“Circonvenzione d’incapace”: il pm chiede 7 anni e 6 mesi per Andrea Piazzolla, il factotum di Gina Lollobrigida

L'assistente avrebbe approfittato di uno "stato di fragilità" dell'attrice, morta lo scorso gennaio a 95 anni. La sentenza attesa per il 5 ottobre

Di THR ROMA

“Tenuta in isolamento, in uno stato di vulnerabilità”, di fatto in uno “stato di fragilità”. Così il pm di Roma ha descritto il modo in cui la grande attrice Gina Lollobrigida, morta il 16 gennaio scorso a 95 anni, era tenuta dal suo ex collaboratore e factotum, Andrea Piazzolla. Per lui il sostituto procuratore Eleonora Fini ha chiesto una condanna a 7 anni e sei mesi di carcere per la pesantissima accusa di circonvenzione di incapace. La sentenza è attesa per il 5 ottobre.

Nel corso della requisitoria il rappresentante dell’accusa ha ricordato quanto emerso, nel corso del dibattimento, dal lavoro svolto da consulenti e periti. Tutti, ha spiegato il pm, sono stati concordi sul fatto che l’attrice ha avuto “un indebolimento della capacità di intendere e autodeterminarsi e di decidere autonomamente con una parziale deficienza psichica”. Secondo l’accusa Piazzolla, approfittando di questa situazione, ha messo in atto dal 2013 al 2018 una sistematica spoliazione di beni dal patrimonio dell’attrice.

Il caso Gina Lollobrigida

L’indagine della Procura capitolina è partita da un esposto presentato dal figlio della Lollobrigida, Andrea Milko Skofic. Dal 2021 la diva aveva un amministratore di sostegno nominato dal Tribunale per tutelare il suo patrimonio. Secondo le accuse della Procura, il collaboratore personale dell’artista avrebbe sottratto complessivamente diversi milioni di euro e beni, tra cui quadri e cimeli. Agli atti del processo anche i due testamenti olografi della attrice. Una decisione arrivata ad aprile su richiesta dei difensori dell’imputato a cui, però , si è associata anche la parte civile.
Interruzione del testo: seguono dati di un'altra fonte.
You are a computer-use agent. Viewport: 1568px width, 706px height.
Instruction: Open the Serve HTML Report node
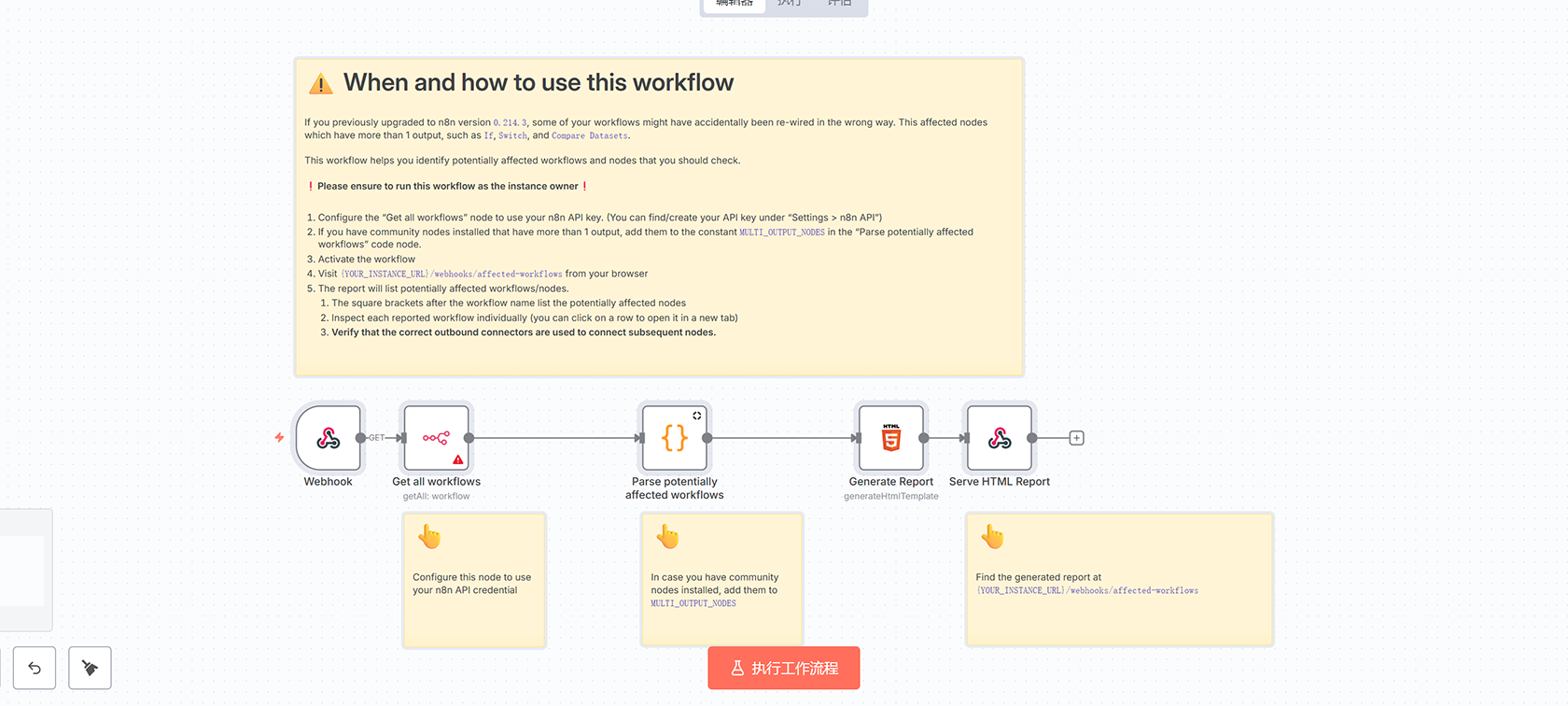tap(999, 438)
Proprio i legali dei familiari, nel corso dell’udienza, hanno ribadito che siamo “davanti a un evidente e grave caso di circonvenzione di incapace”. In apertura hanno depositato ulteriori documenti dai quali emerge che tra appartamenti, gioielli e conti correnti, per un valore di oltre 10 milioni di euro, non sia rimasto quasi più nulla nell’asse ereditario della Lollobrigida. Per i difensori dell’imputato “in questo processo è stato emesso un giudizio anticipato di colpevolezza nei confronti di Piazzolla. Il mondo mediatico ha influenzato questo processo”.

Il nome di Piazzolla compare anche in un altro procedimento che lo vede accusato di avere sottratto alla donna una auto di lusso e in un terzo processo legato alla vendita di opere d’arte presenti all’interno della villa sulla Appia dell’attrice. In questo procedimento è coinvolto anche un secondo imputato: si tratta dell’uomo che avrebbe fatto da intermediario con una casa d’aste per la vendita di circa 350 beni di proprietà di Lollobrigida.